Give every line of the data again, exactly.

__DATASET__.
================================

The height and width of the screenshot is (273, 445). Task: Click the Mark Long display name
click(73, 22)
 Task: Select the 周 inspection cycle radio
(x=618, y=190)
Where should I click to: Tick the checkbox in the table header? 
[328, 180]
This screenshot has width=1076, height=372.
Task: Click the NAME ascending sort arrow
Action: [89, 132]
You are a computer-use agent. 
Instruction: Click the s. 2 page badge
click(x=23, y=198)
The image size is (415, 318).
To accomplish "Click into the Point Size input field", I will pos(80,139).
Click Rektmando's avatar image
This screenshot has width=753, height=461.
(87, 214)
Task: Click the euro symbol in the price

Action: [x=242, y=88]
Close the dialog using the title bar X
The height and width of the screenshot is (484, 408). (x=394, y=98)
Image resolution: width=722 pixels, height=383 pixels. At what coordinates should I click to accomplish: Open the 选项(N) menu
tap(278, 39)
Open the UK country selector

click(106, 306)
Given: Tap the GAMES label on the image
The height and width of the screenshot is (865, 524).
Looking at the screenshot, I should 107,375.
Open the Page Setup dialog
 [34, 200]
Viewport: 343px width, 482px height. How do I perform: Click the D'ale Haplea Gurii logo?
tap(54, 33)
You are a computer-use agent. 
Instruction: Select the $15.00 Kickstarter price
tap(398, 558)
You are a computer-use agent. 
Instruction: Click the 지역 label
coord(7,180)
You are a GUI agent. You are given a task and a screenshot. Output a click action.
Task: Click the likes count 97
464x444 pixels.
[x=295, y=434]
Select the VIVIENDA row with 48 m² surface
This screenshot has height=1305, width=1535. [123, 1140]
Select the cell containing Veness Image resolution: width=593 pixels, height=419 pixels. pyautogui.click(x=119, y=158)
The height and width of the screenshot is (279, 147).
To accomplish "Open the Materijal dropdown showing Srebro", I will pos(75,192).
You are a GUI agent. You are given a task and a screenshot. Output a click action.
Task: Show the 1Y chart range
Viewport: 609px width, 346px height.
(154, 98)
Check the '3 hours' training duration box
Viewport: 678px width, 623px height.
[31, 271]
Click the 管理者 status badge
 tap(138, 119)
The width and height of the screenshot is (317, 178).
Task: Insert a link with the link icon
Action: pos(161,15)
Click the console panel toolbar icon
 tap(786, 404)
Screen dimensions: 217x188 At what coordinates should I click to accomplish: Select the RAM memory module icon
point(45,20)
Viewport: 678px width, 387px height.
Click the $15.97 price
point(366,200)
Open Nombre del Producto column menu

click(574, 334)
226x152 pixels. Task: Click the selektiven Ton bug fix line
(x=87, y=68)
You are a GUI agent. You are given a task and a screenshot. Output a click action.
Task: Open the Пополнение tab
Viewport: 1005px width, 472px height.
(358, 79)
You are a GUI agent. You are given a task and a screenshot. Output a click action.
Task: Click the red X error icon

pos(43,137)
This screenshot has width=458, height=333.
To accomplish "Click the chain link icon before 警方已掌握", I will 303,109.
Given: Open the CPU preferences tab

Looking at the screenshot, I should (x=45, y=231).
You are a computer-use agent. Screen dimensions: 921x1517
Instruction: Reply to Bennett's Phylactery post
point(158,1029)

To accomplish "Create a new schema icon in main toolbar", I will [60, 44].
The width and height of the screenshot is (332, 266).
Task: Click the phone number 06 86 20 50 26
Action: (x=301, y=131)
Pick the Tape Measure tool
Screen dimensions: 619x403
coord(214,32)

================================

__TASK OUTPUT__.
The height and width of the screenshot is (273, 445). Task: Click the Mark Long display name
click(73, 22)
 Task: Select the 周 inspection cycle radio
(x=618, y=190)
Where should I click to: Tick the checkbox in the table header? 
[328, 180]
This screenshot has width=1076, height=372.
Task: Click the NAME ascending sort arrow
Action: [89, 132]
You are a computer-use agent. 
Instruction: Click the s. 2 page badge
click(x=23, y=198)
The image size is (415, 318).
To accomplish "Click into the Point Size input field", I will pos(80,139).
Click Rektmando's avatar image
This screenshot has width=753, height=461.
(87, 214)
Task: Click the euro symbol in the price

Action: [x=242, y=88]
Close the dialog using the title bar X
The height and width of the screenshot is (484, 408). (x=394, y=98)
Image resolution: width=722 pixels, height=383 pixels. At what coordinates should I click to accomplish: Open the 选项(N) menu
tap(278, 39)
Open the UK country selector

click(106, 306)
Given: Tap the GAMES label on the image
The height and width of the screenshot is (865, 524).
Looking at the screenshot, I should 107,375.
Open the Page Setup dialog
 [34, 200]
Viewport: 343px width, 482px height. How do I perform: Click the D'ale Haplea Gurii logo?
tap(54, 33)
You are a computer-use agent. 
Instruction: Select the $15.00 Kickstarter price
tap(398, 558)
You are a computer-use agent. 
Instruction: Click the 지역 label
coord(7,180)
You are a GUI agent. You are given a task and a screenshot. Output a click action.
Task: Click the likes count 97
464x444 pixels.
[x=295, y=434]
Select the VIVIENDA row with 48 m² surface
This screenshot has height=1305, width=1535. [123, 1140]
Select the cell containing Veness Image resolution: width=593 pixels, height=419 pixels. pyautogui.click(x=119, y=158)
The height and width of the screenshot is (279, 147).
To accomplish "Open the Materijal dropdown showing Srebro", I will pos(75,192).
You are a GUI agent. You are given a task and a screenshot. Output a click action.
Task: Show the 1Y chart range
Viewport: 609px width, 346px height.
(154, 98)
Check the '3 hours' training duration box
Viewport: 678px width, 623px height.
[31, 271]
Click the 管理者 status badge
 tap(138, 119)
The width and height of the screenshot is (317, 178).
Task: Insert a link with the link icon
Action: pos(161,15)
Click the console panel toolbar icon
 tap(786, 404)
Screen dimensions: 217x188 At what coordinates should I click to accomplish: Select the RAM memory module icon
point(45,20)
Viewport: 678px width, 387px height.
Click the $15.97 price
point(366,200)
Open Nombre del Producto column menu

click(574, 334)
226x152 pixels. Task: Click the selektiven Ton bug fix line
(x=87, y=68)
You are a GUI agent. You are given a task and a screenshot. Output a click action.
Task: Open the Пополнение tab
Viewport: 1005px width, 472px height.
(358, 79)
You are a GUI agent. You are given a task and a screenshot. Output a click action.
Task: Click the red X error icon

pos(43,137)
This screenshot has width=458, height=333.
To accomplish "Click the chain link icon before 警方已掌握", I will 303,109.
Given: Open the CPU preferences tab

Looking at the screenshot, I should (x=45, y=231).
You are a computer-use agent. Screen dimensions: 921x1517
Instruction: Reply to Bennett's Phylactery post
point(158,1029)

To accomplish "Create a new schema icon in main toolbar", I will [60, 44].
The width and height of the screenshot is (332, 266).
Task: Click the phone number 06 86 20 50 26
Action: (x=301, y=131)
Pick the Tape Measure tool
Screen dimensions: 619x403
coord(214,32)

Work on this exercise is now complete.